Bauer G J, McCaskill J S, Otten H
Max-Planck-Institut für Biophysikalische Chemie, Göttingen, Federal Republic of Germany.
Proc Natl Acad Sci U S A. 1989 Oct;86(20):7937-41. doi: 10.1073/pnas.86.20.7937.
Populations of short self-replicating RNA variants have been confined to one side of a reaction-diffusion traveling wave front propagating along thin capillary tubes containing the Q beta viral enzyme. The propagation speed is accurately measurable with a magnitude of about 1 micron/sec, and the wave persists for hundreds of generations (of duration less than 1 min). Evolution of RNA occurs in the wavefront, as established by front velocity changes and gel electrophoresis of samples drawn from along the capillary. The high population numbers (approximately equal to 10(11], their well-characterized biochemistry, their short generation time, and the constant conditions make the system ideal for evolution experiments. Growth is monitored continuously by excitation of an added RNA-sensitive fluorescent dye, ethidium bromide. An analytic expression for the front velocity is derived for the multicomponent kinetic scheme that reduces, for a high RNA-enzyme binding constant, to the Fisher form v = 2 square root of kappa D, where D is the diffusion constant of the complex and kappa is the low-concentration overall replication rate coefficient. The latter is confirmed as the selective value-determining parameter by numerical solution of a two-species system.

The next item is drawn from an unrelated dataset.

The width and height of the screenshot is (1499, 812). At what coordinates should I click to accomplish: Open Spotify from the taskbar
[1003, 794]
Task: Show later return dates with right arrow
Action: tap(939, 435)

短的自我复制RNA变体群体被限制在沿着含有Qβ病毒酶的细毛细管传播的反应扩散行波前沿的一侧。传播速度可精确测量,大小约为1微米/秒,并且波持续数百代(持续时间小于1分钟)。如通过前沿速度变化以及从毛细管沿线抽取的样品的凝胶电泳所确定的,RNA的进化发生在波前。高群体数量(约等于10¹¹)、其特征明确的生物化学性质、其短的世代时间以及恒定的条件使该系统成为进化实验的理想选择。通过添加的对RNA敏感的荧光染料溴化乙锭的激发来连续监测生长。针对多组分动力学方案推导了前沿速度的解析表达式,对于高RNA - 酶结合常数,该表达式简化为费舍尔形式v = 2√κD,其中D是复合物的扩散常数,κ是低浓度下的总体复制速率系数。通过双物种系统的数值解证实后者是选择性值决定参数。